University of California at Berkeley

How I Spent My Summer

Berkeleyan Staff Member Makes a Berkeley Pledge

 by Fernando Quintero

The summer of '96 will long be remembered as a time when my faith in our nation's youth was solidly reaffirmed.

During the first two weeks of June, I was invited to be a volunteer co-director and instructor of an in-residence high school journalism workshop held at San Jose State University. The workshop, which is entering its fourth year, encourages high school students from low-income and underrepresented ethnic backgrounds to pursue careers in journalism.

As Berkeley's representative on the volunteer teaching staff, the campus served as a partner in a program that supports the goals of Chancellor Tien's Berkeley Pledge, a statewide effort to revitalize the partnership between Berkeley and the California school system.

Sixteen students from high schools throughout the South Bay participated in the workshop, which culminates in the production of an eight-page newspaper. We used the offices of San Jose State's student newspaper, the Daily Spartan.

My first order of the day was to make sure there were enough donuts, bagels, fruit and breakfast cereal in the newsroom. After breakfast, my two co-directors and I critiqued the local newspaper with the students, and then sent them out on their story assignments.

On the first day, the students were to bring at least two story ideas. Most of them brought several. Their ideas seemed overly ambitious and naive. But by the end of the program, the students had turned their ideas into polished articles worthy of publication in a major metropolitan daily.

We taught them the basics. My favorite part of the workshop was imparting my words of wisdom on reporting and interviewing techniques. And I shared with them what a journalism instructor once told me: "You are all terrorists with notepads. Say, 'information is mine.' Say it!"

Before we knew it, the students were grilling politicians over the phone as if they were the crew of "60 Minutes."

The students came from a variety of ethnic and socio-economic backgrounds, and the mix of stories in The Mosaic, the workshop newspaper, reflected their diversity. Of all the stories I was responsible for editing, one of the my favorites was an editorial opinion written by 17-year-old Divina Ojascastro, a Filipina from San Jose who criticized the federal application for naturalization, calling it outdated and inappropriate.

"Besides prostitution, this federal government questionnaire asks about gambling, drinking and polygamy. American citizens have the right to solve their own personal problems," she wrote. "As for having more than one spouse, we shouldn't judge other people's cultural beliefs and practices by our American standards."

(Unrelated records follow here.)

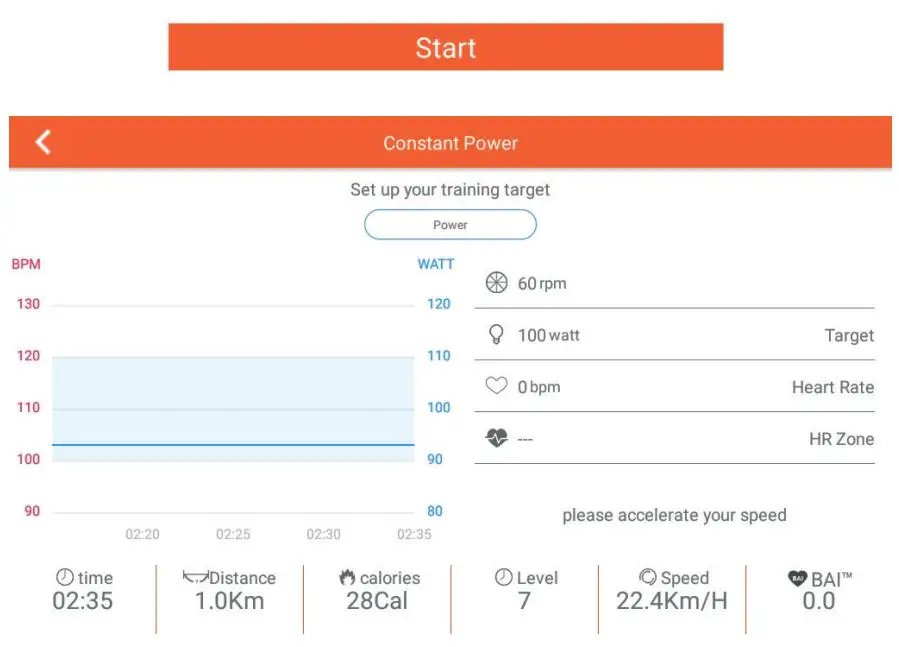Select the 02:30 time marker on chart

323,535
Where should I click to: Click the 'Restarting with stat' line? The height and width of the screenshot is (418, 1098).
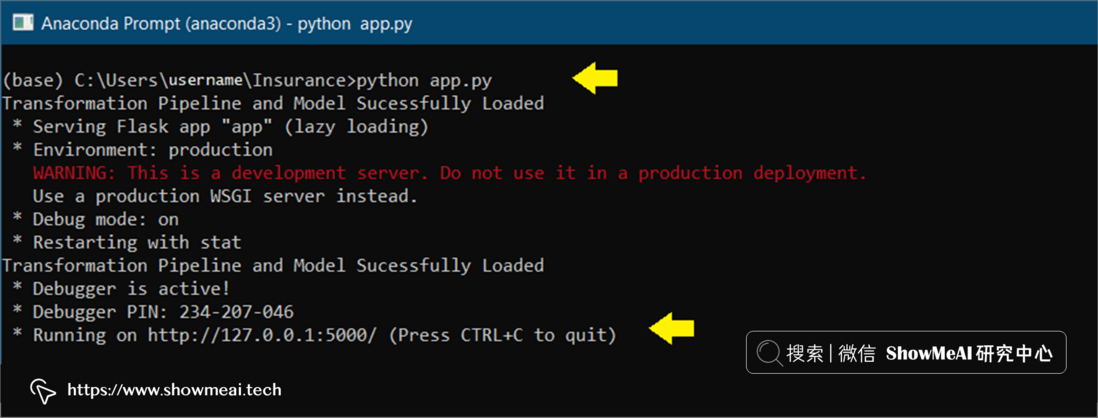(x=137, y=243)
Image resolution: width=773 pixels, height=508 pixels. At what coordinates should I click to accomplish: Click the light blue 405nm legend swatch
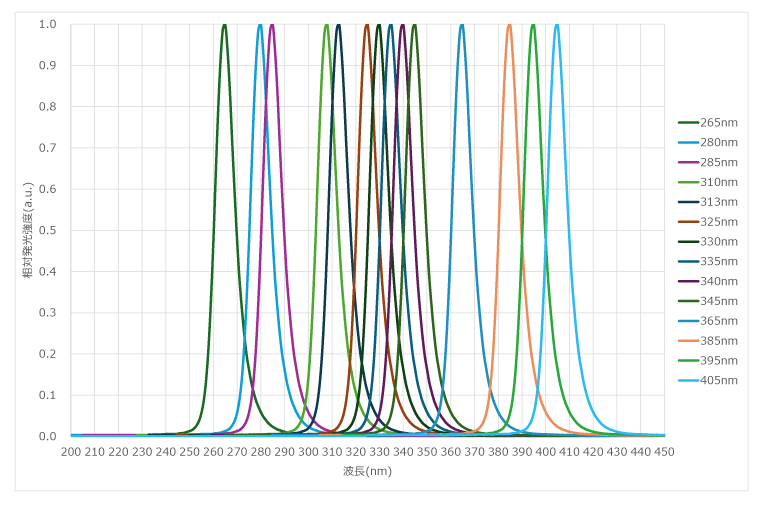(688, 381)
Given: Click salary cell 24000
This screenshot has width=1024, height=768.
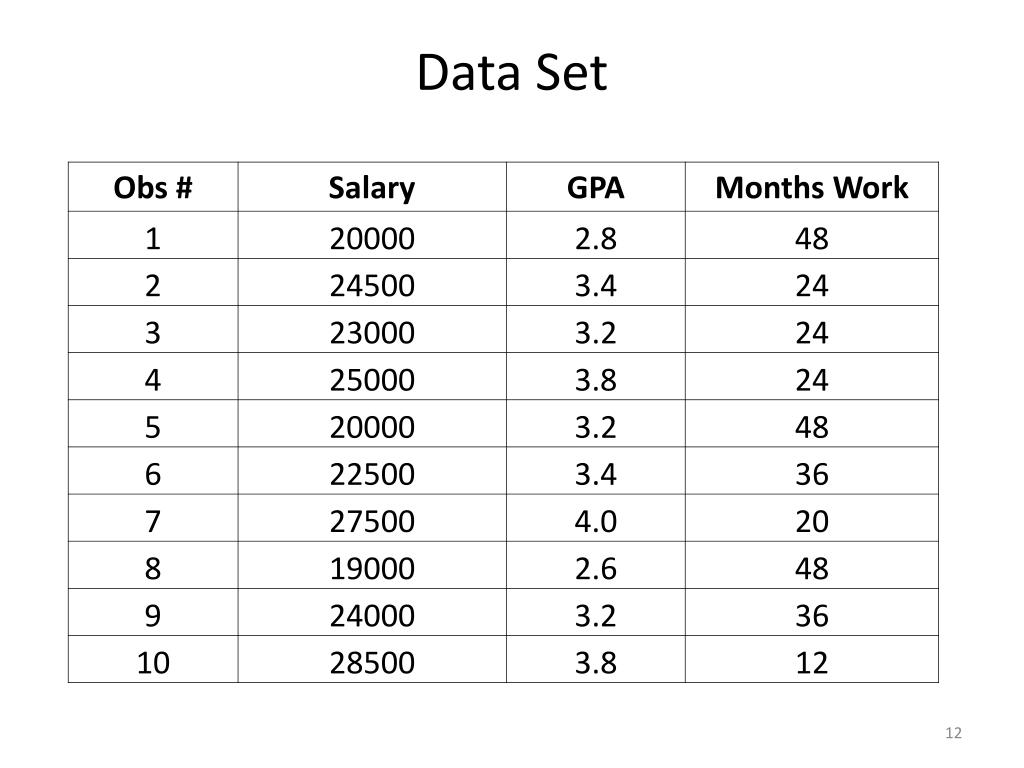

I was so proud of her. Proud of them all. And so relieved to see that the next generation of students is indeed aware and concerned. What's more, their diligence and commitment to quality journalism gave me a renewed commitment to my profession.

By the end of the program, as with any intense shared experience, the students, my co-directors and I bonded. On the last day, the students, who made me feel every bit my age and more, turned on the boombox and played "Killing Me Softly" by The Fugees, a rap group of the moment, while I sang to them the original version by Roberta Flack. They told me how the music of my high school years, the '70s, was back, so I showed them how to do "The Hustle."